The Nix Court is not the only court to hold that it makes no difference for double- jeopardy purposes whether the trial court ruled that there was insufficient evidence related to a required element of the offense or whether there was insufficient evidence related to an erroneously added element. See Carter v State (On Remand), 365 Ark 224, 228-229; 227 SW3d 895 (2006) (holding that, under Smith, regardless of a trial court’s legal error, the trial court’s determination that there was a lack of evidence on the charged offense resulted in an acquittal for double jeopardy purposes and, in so holding, rejecting the state’s argument that Smith was “distinguishable” because, “unlike in Smith, where the trial judge ruled that proof of a required element of the charged offense was lacking,” in Carter “the State was required to prove an additional element that the statute [did] not require”).

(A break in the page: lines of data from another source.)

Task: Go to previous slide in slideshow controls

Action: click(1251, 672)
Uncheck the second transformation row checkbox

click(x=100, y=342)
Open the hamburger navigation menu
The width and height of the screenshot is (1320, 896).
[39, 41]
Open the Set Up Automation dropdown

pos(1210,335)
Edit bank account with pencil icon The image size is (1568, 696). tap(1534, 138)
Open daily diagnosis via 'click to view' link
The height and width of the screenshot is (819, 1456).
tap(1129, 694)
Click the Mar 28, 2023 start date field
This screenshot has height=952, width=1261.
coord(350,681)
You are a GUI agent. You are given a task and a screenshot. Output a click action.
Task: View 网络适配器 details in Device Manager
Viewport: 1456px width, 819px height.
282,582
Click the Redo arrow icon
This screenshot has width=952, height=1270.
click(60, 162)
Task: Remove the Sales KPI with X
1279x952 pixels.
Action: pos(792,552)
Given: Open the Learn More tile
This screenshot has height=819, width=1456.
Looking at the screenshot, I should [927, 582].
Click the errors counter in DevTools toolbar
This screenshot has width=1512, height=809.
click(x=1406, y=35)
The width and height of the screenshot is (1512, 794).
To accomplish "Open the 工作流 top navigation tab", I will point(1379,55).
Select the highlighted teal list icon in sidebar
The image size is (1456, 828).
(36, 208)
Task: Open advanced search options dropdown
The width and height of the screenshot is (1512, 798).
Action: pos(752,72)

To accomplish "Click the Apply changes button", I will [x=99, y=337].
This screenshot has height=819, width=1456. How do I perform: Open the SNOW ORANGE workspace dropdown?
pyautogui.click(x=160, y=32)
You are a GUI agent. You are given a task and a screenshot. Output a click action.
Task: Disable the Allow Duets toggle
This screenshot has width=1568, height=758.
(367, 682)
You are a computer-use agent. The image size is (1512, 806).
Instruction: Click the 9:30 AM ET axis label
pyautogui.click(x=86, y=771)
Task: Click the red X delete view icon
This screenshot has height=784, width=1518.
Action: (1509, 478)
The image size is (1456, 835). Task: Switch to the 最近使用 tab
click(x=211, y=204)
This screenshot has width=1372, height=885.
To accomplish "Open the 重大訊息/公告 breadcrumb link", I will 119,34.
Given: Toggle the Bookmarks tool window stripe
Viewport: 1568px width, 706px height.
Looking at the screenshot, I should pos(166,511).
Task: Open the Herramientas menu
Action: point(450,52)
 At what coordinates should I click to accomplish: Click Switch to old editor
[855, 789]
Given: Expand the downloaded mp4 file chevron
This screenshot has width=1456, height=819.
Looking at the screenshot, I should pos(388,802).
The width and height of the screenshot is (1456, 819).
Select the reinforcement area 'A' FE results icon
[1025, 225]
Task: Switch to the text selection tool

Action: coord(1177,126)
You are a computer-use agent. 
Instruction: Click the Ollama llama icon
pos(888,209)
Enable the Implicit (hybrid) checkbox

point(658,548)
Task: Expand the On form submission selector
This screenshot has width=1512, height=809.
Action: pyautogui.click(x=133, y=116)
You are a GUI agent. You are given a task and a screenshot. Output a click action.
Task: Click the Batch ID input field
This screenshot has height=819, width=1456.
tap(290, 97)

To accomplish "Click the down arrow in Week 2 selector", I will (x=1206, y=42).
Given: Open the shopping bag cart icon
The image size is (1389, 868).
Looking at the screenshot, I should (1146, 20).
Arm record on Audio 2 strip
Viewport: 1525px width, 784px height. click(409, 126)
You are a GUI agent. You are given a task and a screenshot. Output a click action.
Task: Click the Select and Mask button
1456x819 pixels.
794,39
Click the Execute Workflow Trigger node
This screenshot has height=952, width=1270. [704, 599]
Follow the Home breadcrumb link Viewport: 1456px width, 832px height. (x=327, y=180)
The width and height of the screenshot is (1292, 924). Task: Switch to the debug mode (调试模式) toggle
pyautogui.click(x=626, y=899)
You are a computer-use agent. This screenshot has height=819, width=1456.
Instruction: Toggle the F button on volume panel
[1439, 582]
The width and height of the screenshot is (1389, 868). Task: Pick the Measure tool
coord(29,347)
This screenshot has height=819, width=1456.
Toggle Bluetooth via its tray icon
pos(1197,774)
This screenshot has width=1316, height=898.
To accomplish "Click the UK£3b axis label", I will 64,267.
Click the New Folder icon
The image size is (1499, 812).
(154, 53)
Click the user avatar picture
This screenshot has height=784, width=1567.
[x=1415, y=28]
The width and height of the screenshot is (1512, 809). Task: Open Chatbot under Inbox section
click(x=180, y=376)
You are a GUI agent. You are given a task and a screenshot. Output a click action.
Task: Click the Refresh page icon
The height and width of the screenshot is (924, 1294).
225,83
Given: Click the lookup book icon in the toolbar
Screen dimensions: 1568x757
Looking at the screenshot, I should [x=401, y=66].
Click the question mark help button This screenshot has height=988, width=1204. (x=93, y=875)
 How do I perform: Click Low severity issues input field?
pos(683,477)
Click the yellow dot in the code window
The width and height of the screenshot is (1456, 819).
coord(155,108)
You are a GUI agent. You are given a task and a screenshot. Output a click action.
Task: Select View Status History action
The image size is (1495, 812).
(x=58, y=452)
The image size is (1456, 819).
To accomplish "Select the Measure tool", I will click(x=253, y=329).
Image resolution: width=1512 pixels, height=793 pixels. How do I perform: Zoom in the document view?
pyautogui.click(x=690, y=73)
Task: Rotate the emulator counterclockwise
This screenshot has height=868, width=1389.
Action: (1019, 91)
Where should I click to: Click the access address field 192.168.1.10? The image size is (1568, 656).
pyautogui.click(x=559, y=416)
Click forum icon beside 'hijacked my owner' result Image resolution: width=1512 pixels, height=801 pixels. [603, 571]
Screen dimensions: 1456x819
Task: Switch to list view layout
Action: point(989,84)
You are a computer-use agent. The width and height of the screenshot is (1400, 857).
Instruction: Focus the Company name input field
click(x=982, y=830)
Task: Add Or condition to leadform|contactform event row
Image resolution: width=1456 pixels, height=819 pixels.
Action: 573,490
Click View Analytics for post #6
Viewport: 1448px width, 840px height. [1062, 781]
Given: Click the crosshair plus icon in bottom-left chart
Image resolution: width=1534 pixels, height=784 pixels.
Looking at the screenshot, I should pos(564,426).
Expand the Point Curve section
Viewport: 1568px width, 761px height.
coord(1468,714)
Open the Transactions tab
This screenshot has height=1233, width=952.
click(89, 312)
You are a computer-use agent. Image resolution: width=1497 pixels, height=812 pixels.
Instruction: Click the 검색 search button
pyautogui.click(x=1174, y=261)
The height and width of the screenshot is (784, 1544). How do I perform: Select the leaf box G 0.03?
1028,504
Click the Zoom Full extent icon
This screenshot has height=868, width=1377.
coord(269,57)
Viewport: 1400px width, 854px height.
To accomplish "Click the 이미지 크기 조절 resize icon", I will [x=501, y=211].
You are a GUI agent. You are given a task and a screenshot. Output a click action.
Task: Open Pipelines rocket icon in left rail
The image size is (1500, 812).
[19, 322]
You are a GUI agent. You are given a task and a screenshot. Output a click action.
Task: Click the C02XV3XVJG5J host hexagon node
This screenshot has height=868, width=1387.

This is not the first time that this Court has been asked to reconsider Nix. See, e.g., People v Limmer, 461 Mich 974 (2000); People v Robinson, 470 Mich 874 (2004) (granting leave to appeal to consider whether Nix was “properly decided”), vacated 473 Mich 878 (2005). Thus, this Court has had the opportunity to review the aforementioned precedents on at least two other occasions, yet decided not to overrule Nix. I would continue this practice of adhering to Nix because, as noted, Nix is consistent with United States Supreme Court precedent.
Although it is apparent that the majority’s opinion is influenced by Maker, the majority fails to explain why Maker should now govern despite Nix’s rejection of it more than a decade ago. Notably, it does not appear that Maker even addressed United States Supreme Court precedent, such as Sanabria, regarding the effect of legal errors leading to a judgment of acquittal.